» **DATA**
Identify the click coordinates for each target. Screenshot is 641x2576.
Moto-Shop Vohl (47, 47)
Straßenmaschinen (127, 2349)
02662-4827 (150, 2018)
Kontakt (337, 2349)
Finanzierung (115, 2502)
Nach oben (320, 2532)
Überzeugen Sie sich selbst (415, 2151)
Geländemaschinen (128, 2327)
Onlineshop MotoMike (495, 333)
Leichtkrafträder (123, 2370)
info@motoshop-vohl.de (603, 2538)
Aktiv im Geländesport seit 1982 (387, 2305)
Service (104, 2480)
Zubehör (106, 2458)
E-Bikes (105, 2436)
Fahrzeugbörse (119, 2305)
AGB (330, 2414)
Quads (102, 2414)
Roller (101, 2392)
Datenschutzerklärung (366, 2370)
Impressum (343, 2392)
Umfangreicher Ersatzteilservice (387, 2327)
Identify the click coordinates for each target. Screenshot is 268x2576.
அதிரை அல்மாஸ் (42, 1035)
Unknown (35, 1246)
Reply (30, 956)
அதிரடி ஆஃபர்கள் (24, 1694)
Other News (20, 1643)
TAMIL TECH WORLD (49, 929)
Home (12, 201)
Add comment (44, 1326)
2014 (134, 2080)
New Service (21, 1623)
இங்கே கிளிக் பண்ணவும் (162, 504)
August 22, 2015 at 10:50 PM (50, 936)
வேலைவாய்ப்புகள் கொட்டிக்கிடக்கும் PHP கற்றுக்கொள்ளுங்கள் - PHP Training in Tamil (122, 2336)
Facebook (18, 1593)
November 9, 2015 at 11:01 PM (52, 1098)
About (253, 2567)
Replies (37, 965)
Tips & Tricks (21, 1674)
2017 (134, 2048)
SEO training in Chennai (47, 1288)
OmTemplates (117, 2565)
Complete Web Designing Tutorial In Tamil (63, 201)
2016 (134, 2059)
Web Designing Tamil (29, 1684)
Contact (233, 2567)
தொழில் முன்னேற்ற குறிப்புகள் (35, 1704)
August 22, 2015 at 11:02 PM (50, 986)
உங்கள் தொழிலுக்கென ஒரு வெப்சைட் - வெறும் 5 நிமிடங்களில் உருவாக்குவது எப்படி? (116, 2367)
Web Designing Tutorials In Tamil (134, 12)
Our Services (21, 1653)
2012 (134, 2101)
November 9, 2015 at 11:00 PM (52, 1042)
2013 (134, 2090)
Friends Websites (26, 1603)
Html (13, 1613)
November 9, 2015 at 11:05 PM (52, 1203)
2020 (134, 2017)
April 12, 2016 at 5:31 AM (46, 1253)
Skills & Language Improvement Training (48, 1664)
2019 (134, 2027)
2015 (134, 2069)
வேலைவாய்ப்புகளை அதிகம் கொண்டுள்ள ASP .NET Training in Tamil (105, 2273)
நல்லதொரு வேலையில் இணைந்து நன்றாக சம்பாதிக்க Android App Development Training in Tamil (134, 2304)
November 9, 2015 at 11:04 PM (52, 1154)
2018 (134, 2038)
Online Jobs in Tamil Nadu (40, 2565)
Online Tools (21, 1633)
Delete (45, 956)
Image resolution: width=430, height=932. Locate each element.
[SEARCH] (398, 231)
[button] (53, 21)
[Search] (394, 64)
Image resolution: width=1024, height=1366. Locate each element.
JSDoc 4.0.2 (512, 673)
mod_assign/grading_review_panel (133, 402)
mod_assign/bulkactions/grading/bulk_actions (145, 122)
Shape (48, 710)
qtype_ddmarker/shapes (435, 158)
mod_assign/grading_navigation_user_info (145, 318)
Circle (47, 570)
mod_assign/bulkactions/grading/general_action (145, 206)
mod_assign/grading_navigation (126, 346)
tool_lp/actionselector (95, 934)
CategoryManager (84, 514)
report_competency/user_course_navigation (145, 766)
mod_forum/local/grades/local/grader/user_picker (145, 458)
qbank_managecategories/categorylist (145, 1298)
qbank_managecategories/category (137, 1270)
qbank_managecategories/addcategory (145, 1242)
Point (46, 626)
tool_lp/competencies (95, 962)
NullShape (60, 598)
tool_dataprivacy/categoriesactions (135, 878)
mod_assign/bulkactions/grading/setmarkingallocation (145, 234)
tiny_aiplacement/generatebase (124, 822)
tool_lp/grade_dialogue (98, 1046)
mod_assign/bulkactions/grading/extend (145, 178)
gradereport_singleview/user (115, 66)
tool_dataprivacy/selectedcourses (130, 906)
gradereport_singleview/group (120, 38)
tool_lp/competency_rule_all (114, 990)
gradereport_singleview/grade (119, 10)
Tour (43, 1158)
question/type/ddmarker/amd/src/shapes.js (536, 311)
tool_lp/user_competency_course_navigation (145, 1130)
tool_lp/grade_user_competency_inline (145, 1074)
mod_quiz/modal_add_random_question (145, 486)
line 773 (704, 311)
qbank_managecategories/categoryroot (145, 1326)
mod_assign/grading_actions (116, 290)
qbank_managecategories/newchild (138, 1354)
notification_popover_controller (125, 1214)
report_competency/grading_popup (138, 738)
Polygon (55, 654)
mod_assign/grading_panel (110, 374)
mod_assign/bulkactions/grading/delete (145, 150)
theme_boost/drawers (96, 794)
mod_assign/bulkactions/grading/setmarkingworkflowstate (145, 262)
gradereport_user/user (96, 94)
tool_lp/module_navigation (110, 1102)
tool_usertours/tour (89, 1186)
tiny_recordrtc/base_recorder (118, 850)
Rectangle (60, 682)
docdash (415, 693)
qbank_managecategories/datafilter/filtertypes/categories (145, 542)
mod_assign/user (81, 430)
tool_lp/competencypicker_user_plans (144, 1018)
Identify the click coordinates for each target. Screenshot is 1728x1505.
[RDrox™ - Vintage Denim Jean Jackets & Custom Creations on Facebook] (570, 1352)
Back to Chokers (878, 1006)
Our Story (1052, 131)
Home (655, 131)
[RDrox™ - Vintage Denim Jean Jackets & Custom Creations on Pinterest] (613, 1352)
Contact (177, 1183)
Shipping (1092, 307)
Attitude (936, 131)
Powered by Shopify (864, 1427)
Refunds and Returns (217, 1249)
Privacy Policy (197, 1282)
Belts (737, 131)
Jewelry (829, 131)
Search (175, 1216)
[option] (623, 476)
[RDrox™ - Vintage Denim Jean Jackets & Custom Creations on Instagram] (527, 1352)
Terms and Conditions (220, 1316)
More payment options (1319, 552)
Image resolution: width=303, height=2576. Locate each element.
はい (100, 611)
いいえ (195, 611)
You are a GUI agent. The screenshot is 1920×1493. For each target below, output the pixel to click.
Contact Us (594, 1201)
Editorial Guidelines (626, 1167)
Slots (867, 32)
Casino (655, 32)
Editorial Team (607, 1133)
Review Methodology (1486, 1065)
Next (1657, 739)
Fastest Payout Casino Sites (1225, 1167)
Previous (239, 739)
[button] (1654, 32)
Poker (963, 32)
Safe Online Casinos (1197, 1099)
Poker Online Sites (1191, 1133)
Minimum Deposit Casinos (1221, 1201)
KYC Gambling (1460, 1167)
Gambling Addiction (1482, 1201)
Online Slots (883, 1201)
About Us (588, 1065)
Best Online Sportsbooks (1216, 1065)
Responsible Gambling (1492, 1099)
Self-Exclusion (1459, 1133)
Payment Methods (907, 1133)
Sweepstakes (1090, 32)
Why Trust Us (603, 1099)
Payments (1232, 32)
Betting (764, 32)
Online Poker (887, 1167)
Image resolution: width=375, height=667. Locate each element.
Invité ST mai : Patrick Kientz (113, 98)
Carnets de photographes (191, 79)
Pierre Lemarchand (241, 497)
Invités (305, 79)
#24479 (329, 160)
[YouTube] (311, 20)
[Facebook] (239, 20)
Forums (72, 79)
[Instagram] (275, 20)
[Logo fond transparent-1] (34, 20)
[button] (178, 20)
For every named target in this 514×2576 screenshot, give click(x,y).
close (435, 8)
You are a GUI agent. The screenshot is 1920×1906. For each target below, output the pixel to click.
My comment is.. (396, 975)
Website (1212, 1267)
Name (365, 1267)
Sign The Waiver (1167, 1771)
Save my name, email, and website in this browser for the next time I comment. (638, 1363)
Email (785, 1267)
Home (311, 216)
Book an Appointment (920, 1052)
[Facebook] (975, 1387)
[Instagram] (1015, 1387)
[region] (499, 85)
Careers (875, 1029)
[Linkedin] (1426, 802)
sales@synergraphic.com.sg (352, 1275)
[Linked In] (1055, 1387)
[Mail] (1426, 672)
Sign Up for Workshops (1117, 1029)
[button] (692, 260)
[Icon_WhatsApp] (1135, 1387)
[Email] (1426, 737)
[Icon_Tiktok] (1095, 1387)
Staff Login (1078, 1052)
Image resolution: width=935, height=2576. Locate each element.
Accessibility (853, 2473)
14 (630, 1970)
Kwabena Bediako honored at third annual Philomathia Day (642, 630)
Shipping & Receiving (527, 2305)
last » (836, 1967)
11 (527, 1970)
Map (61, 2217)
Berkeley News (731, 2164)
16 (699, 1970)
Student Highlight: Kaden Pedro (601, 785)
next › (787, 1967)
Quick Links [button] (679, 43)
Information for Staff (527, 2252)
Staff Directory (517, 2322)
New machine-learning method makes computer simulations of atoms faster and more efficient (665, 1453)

» **AIM OF THE EXERCISE**
Although the records may continue, retype only the lines from the first one through the one containing "தொழில் முன்னேற்ற குறிப்புகள் (35, 1704)", exactly as they appear.

» **ANSWER TO THIS PROBLEM**
Identify the click coordinates for each target. Screenshot is 641x2576.
Moto-Shop Vohl (47, 47)
Straßenmaschinen (127, 2349)
02662-4827 (150, 2018)
Kontakt (337, 2349)
Finanzierung (115, 2502)
Nach oben (320, 2532)
Überzeugen Sie sich selbst (415, 2151)
Geländemaschinen (128, 2327)
Onlineshop MotoMike (495, 333)
Leichtkrafträder (123, 2370)
info@motoshop-vohl.de (603, 2538)
Aktiv im Geländesport seit 1982 (387, 2305)
Service (104, 2480)
Zubehör (106, 2458)
E-Bikes (105, 2436)
Fahrzeugbörse (119, 2305)
AGB (330, 2414)
Quads (102, 2414)
Roller (101, 2392)
Datenschutzerklärung (366, 2370)
Impressum (343, 2392)
Umfangreicher Ersatzteilservice (387, 2327)
Identify the click coordinates for each target. Screenshot is 268x2576.
அதிரை அல்மாஸ் (42, 1035)
Unknown (35, 1246)
Reply (30, 956)
அதிரடி ஆஃபர்கள் (24, 1694)
Other News (20, 1643)
TAMIL TECH WORLD (49, 929)
Home (12, 201)
Add comment (44, 1326)
2014 (134, 2080)
New Service (21, 1623)
இங்கே கிளிக் பண்ணவும் (162, 504)
August 22, 2015 at 10:50 PM (50, 936)
வேலைவாய்ப்புகள் கொட்டிக்கிடக்கும் PHP கற்றுக்கொள்ளுங்கள் - PHP Training in Tamil (122, 2336)
Facebook (18, 1593)
November 9, 2015 at 11:01 PM (52, 1098)
About (253, 2567)
Replies (37, 965)
Tips & Tricks (21, 1674)
2017 (134, 2048)
SEO training in Chennai (47, 1288)
OmTemplates (117, 2565)
Complete Web Designing Tutorial In Tamil (63, 201)
2016 (134, 2059)
Web Designing Tamil (29, 1684)
Contact (233, 2567)
தொழில் முன்னேற்ற குறிப்புகள் (35, 1704)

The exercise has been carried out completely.